- The Washington Times - Monday, April 5, 2010

ANALYSIS/OPINION:

The Environmental Protection Agency wants to dump more corn into your fuel tank this summer, and it’s going to cost more than you think.

The agency is expected to approve a request from 52 ethanol producers known collectively as “Growth Energy” to boost existing requirements that gasoline contain 10 percent ethanol to 15 percent. The change means billions more in government subsidies for companies in the business of growing corn and converting it into ethanol. For the rest of us, it means significantly higher gasoline and food prices.

It’s time that this shameless corporate welfare gets plowed under.

In 2007, members of Congress joined with the Bush administration in mandating by government fiat the annual sale of 36 billion gallons of ethanol by 2022. To meet the ambitious sales targets, the EPA has little choice but to approve the 15 percent ethanol fuel blend. Big Corn’s advocates claim that forcing Americans to use this renewable fuel would reduce dependency on Mideast oil and lead to cleaner air. It’s just as likely, however, that they want to get their hands on the $16 billion a year from the 45-cent-per-gallon “blender’s tax credit” - in addition to the various state and federal mandates giving us no choice but to pump their pricey product into our fuel tanks.

The benefits are overstated. According to the EPA, reduction in foreign imports will result in $3.7 billion in “energy security benefits” at the expense of $18 billion in increased fuel costs by 2022. Environmental testing has proved inconclusive, as certain types of pollutants increase when ethanol content increases. It should be noted that the EPA’s track record on “environmental” gasoline additives includes Methyl Tertiary Butyl Ether (MTBE), a possible carcinogen whose once-mandated use has contaminated groundwater across the country.

Ethanol’s environmental credentials are further weakened by its inefficiency as a fuel. Higher ethanol concentration will reduce the gas mileage of America’s cars across the board by 5.3 percent. In addition to the pain that adds at the pump, repair bills will mount when engines not designed to handle 15 percent ethanol run lean and suffer increased wear and misfires. Because vehicle warranties specifically exclude damage from the use of unapproved fuels, the additional price for this boondoggle will fall on drivers.

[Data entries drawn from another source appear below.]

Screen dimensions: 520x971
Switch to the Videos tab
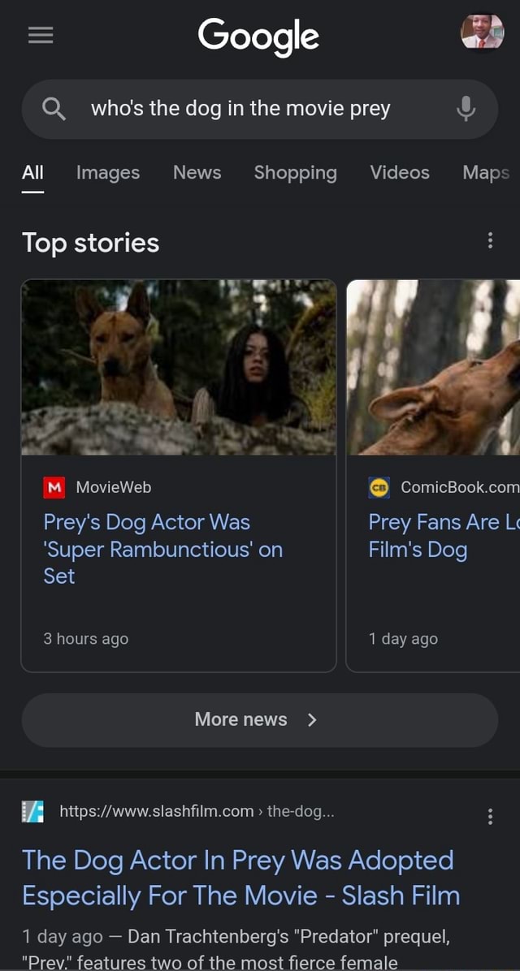399,172
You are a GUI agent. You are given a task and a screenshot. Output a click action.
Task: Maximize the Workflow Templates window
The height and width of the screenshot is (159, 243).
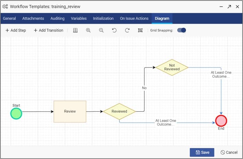point(229,7)
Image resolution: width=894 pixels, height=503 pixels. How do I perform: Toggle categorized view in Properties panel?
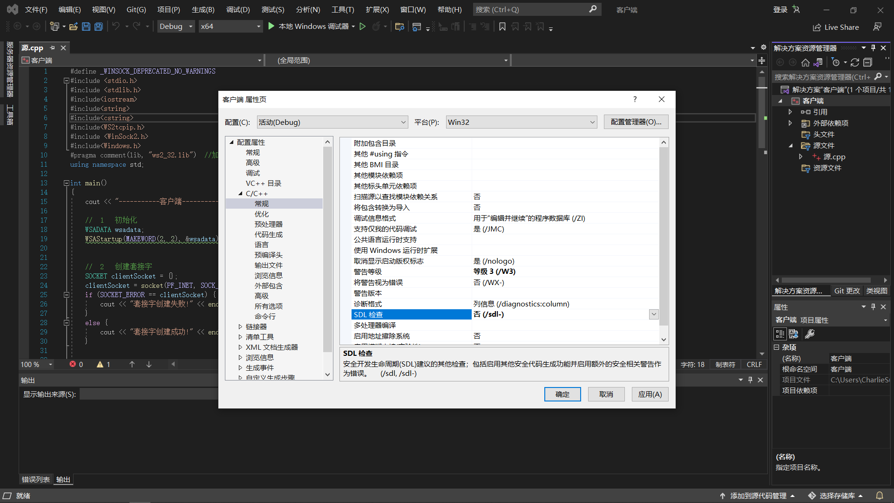[780, 334]
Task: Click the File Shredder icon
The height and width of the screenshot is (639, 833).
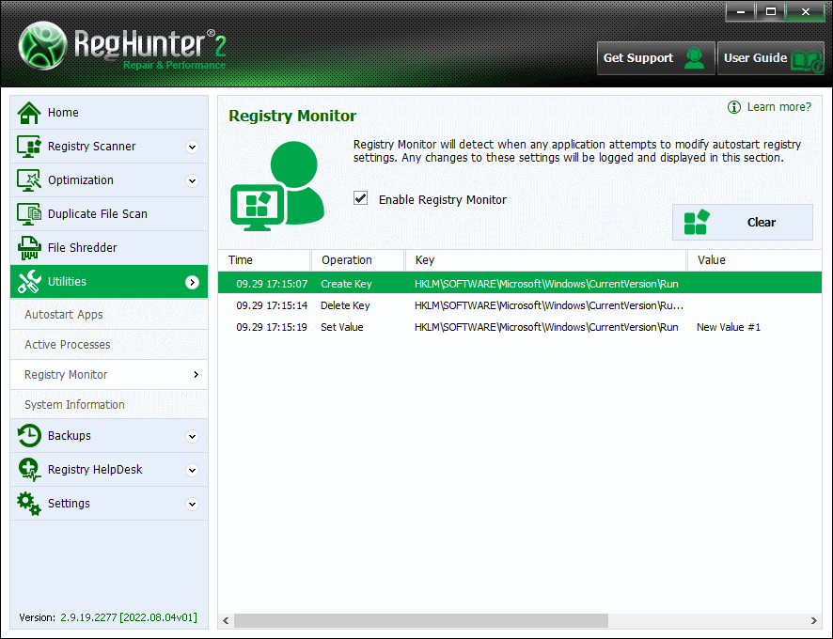Action: point(29,248)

The same problem hits gas stations where pumps and underground storage tanks are not certified for use with elevated ethanol levels. The cost of replacing perfectly good equipment will, once again, be passed on to the consumer.

Even those who do not own automobiles will begin to feel the pinch as more and more farm land is shifted towards taking advantage of government-subsidized ethanol production instead of food. Groups as diverse as the Grocery Manufacturers Association, the National Chicken Council and the American Meat Institute realize that this policy is distorting the market for food prices.

According to the University of Missouri’s Food and Agricultural Policy Research Institute, the ethanol tax credit increases corn prices by 18 cents a bushel, wheat by 15 cents and soybeans by 28 cents. That means higher prices for most food items at the grocery store and restaurants.

There simply is no justification - environmental or otherwise - for this interventionist scheme. With the economy reeling, consumers can no longer afford to bankroll the politically connected agricultural lobby. The EPA should reject the 15 percent ethanol requirement and Congress should send Big Corn’s rent seekers elsewhere with the repeal of all ethanol subsidies.